## WHAT IS ASKED
Rescale the rows starting at the line that contains "Task: Click the Gift Card discount ($390.00)" and ending at the end of the rows, and give only those lines again, requests included. Multiply every coordinate in the answers by 0.3 and round to whole numbers, with halves rounding up. Leave the pictures out.

## PROVIDED DATA
+--

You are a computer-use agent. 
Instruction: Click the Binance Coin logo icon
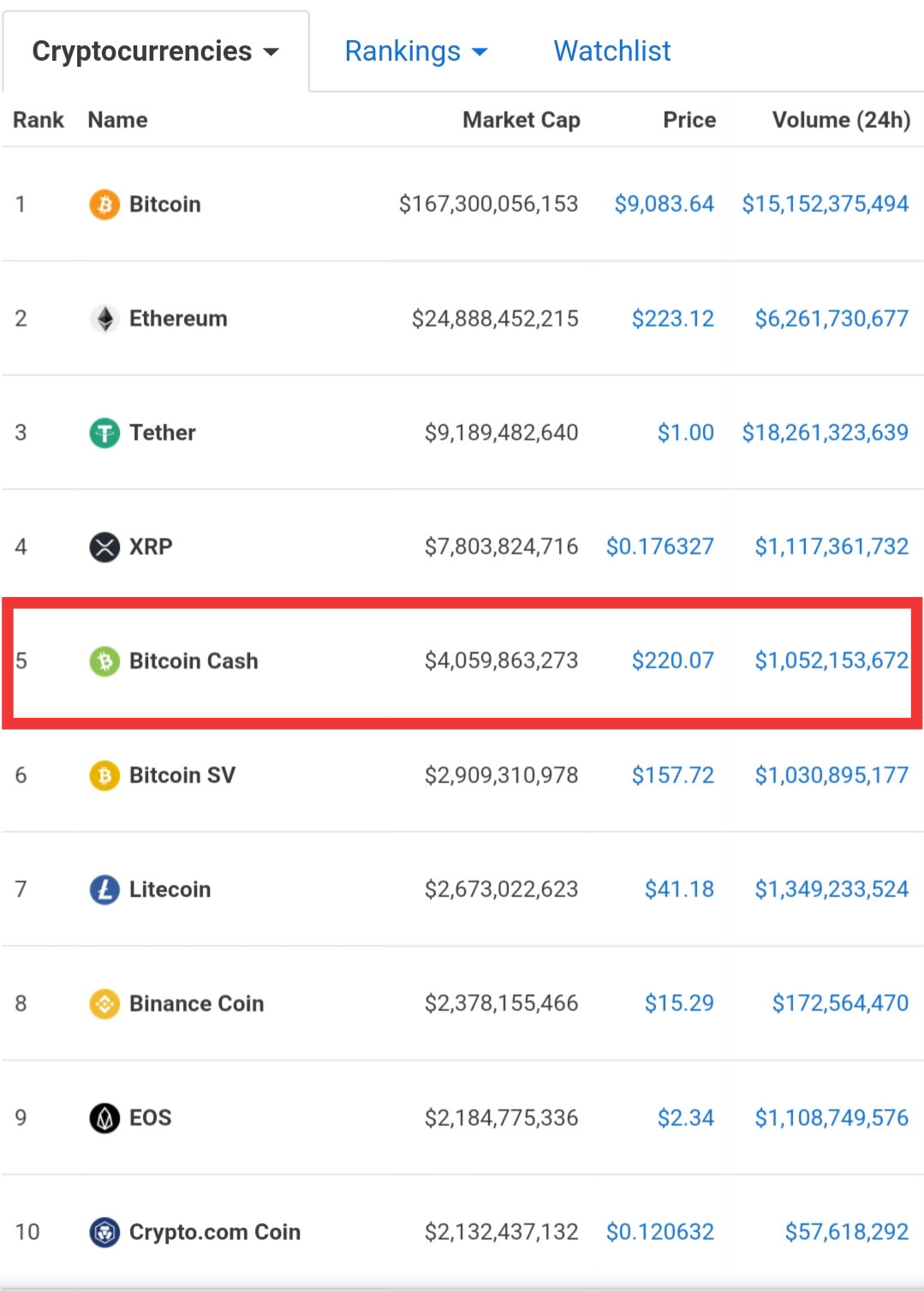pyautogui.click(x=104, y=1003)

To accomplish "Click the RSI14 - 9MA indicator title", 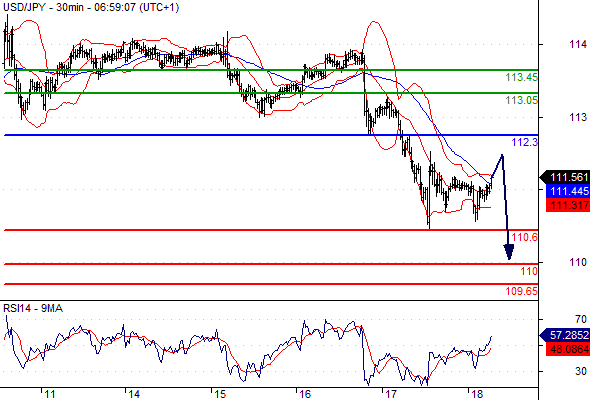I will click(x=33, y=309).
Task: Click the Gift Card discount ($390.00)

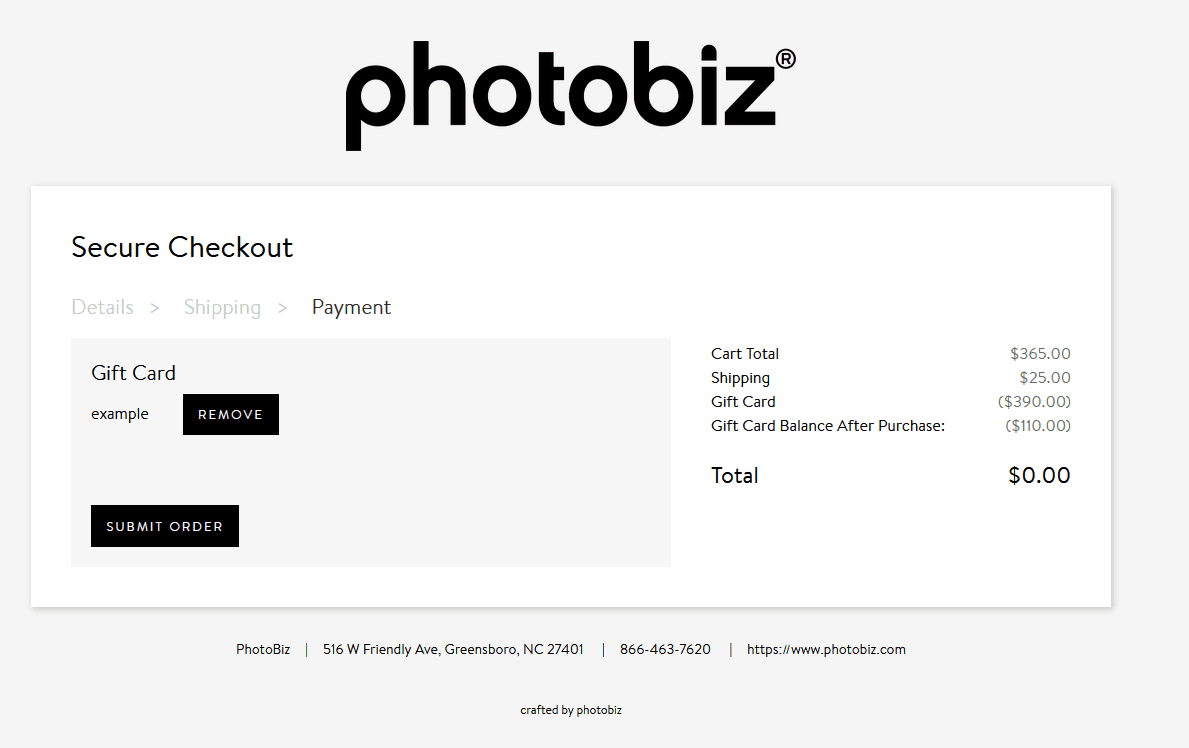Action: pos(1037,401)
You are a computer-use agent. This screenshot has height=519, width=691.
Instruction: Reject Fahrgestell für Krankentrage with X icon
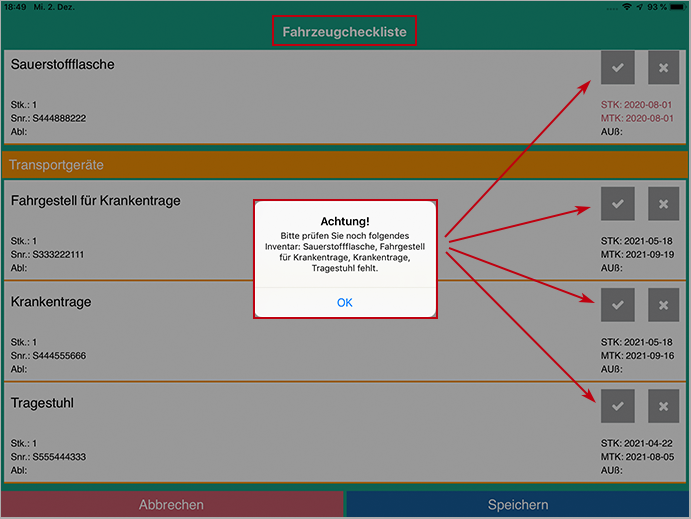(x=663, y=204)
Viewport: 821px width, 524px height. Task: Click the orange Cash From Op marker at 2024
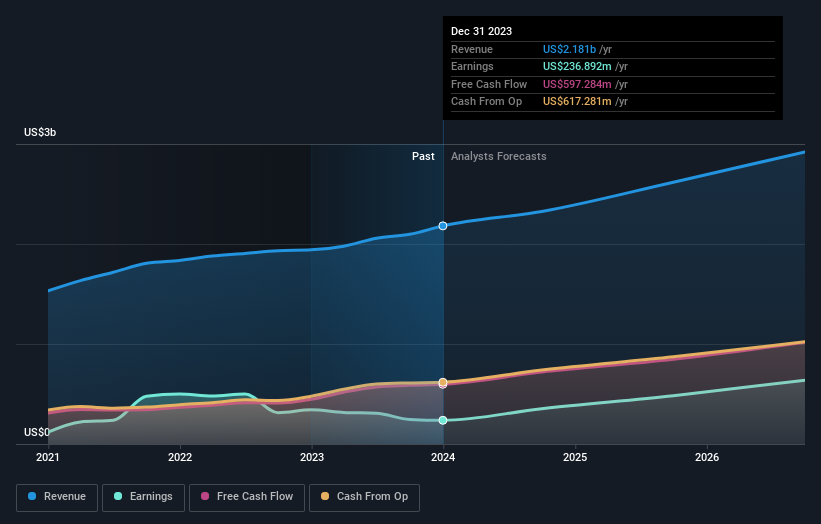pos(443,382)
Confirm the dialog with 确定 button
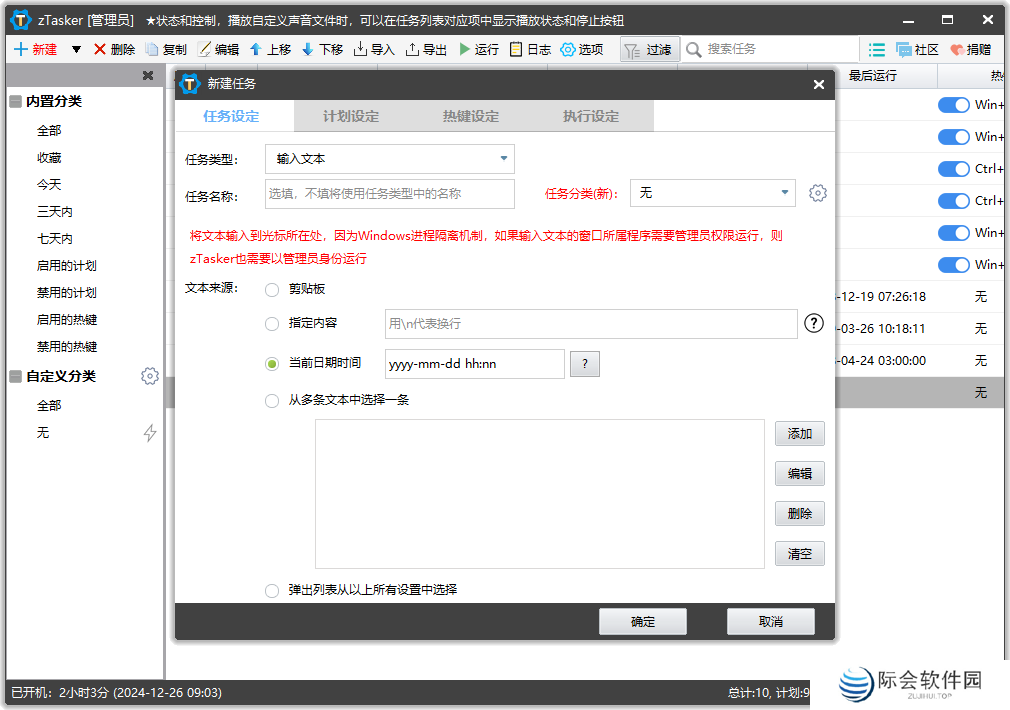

+--

## SOLUTION FOR THIS EXERCISE
Task: Click the Gift Card discount ($390.00)

Action: pos(311,120)
You are a computer-use agent. This screenshot has height=519, width=691.
Instruction: Reject Fahrgestell für Krankentrage with X icon
(x=199, y=61)
Viewport: 821px width, 524px height. Task: Click the orange Cash From Op marker at 2024
pos(133,115)
Confirm the dialog with 确定 button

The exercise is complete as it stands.